Date of Award
Spring 5-2012
Degree Type
Thesis-Restricted
Degree Name
M.A.
Degree Program
English
Department
English
Major Professor
Piano, Doreen
Second Advisor
Easterlin, Nancy
Third Advisor
Striffler, Steve
Abstract
Abstract
Josh Fox's film Gasland, released in 2010, started the national debate concerning the process of hydraulic fracturing and launched the term "fracking" into the public consciousness. Gasland, nominated for four Emmy Awards, was the winner of the 2010 Environmental Media Award for Best Documentary, the Sundance Film Festival Special Jury Prize, and the Yale Environmental Film Festival Grand Jury Prize. Using the momentum from the film's popular reception, Fox and the Gasland team successfully established a grassroots movement that was responsible for helping create the Frack Act and a moratorium of fracking in the Delaware River Shed.

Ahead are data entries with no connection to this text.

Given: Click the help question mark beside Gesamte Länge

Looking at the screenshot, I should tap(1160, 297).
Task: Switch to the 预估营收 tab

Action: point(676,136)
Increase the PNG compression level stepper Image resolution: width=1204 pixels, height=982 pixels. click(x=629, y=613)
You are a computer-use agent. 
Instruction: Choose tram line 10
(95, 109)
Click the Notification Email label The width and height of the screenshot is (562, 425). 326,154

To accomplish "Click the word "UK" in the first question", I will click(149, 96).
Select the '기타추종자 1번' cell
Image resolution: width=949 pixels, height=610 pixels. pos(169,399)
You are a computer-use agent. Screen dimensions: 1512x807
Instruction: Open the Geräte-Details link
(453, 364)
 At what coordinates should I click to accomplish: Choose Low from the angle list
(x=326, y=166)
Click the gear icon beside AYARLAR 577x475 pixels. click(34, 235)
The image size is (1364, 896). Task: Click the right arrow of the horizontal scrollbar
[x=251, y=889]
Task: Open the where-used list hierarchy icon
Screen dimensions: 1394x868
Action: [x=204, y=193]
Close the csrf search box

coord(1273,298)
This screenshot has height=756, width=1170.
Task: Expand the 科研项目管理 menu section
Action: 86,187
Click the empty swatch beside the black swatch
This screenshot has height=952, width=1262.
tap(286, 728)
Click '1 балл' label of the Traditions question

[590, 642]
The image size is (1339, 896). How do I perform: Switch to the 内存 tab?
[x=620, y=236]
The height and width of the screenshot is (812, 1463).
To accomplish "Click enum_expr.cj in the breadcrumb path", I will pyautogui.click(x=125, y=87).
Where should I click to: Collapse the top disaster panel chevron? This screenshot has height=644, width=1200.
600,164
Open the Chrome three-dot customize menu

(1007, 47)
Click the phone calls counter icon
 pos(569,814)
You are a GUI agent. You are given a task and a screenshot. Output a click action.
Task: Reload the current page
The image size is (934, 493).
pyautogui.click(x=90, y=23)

This thesis intends to determine what made Gasland so influential. Through a rhetorical criticism and media analysis, I will show how Fox's film ignited the debate on domestic natural gas production and has created a multi-public literacy that enables social change.
Recommended Citation
Thaxton, Christopher T., "Gasland: The Rhetoric of Images in the New Media Landscape" (2012). University of New Orleans Theses and Dissertations. 1487.
https://scholarworks.uno.edu/td/1487
Rights
The University of New Orleans and its agents retain the non-exclusive license to archive and make accessible this dissertation or thesis in whole or in part in all forms of media, now or hereafter known. The author retains all other ownership rights to the copyright of the thesis or dissertation.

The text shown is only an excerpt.